» **Task to complete**
Output exactly the lines from the line with "The width and height of the screenshot is (1232, 754)." through the end of the records below. Include nothing else.

··· Provided information ···

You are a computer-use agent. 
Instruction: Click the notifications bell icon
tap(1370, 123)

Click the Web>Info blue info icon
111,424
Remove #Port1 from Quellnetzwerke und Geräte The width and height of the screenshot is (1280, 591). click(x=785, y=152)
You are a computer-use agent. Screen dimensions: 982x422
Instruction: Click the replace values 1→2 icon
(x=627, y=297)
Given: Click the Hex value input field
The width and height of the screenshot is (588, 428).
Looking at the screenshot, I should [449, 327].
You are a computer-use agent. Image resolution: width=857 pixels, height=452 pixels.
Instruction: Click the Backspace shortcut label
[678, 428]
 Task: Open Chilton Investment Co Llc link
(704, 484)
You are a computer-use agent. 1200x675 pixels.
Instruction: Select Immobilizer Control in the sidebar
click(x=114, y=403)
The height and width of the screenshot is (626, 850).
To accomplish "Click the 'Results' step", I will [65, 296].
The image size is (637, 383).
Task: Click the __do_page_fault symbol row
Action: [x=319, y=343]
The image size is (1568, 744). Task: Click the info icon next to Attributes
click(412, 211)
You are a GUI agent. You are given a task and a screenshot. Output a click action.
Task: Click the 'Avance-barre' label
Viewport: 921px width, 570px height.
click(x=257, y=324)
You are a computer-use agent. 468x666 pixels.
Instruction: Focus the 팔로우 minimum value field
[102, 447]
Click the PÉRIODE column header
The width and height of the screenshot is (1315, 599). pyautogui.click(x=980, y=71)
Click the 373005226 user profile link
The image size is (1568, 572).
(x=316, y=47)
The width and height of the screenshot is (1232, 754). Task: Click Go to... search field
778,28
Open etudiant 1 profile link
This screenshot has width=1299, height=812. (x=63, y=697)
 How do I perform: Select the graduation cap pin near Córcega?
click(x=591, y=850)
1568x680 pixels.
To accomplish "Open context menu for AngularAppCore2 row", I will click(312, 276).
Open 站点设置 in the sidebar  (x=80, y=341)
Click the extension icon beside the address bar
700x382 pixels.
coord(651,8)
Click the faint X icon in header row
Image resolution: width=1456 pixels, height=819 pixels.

···

» **Solved problem**
The width and height of the screenshot is (1232, 754). Task: Click Go to... search field
778,28
Open etudiant 1 profile link
This screenshot has width=1299, height=812. (x=63, y=697)
 How do I perform: Select the graduation cap pin near Córcega?
click(x=591, y=850)
1568x680 pixels.
To accomplish "Open context menu for AngularAppCore2 row", I will click(312, 276).
Open 站点设置 in the sidebar  (x=80, y=341)
Click the extension icon beside the address bar
700x382 pixels.
coord(651,8)
Click the faint X icon in header row
Image resolution: width=1456 pixels, height=819 pixels.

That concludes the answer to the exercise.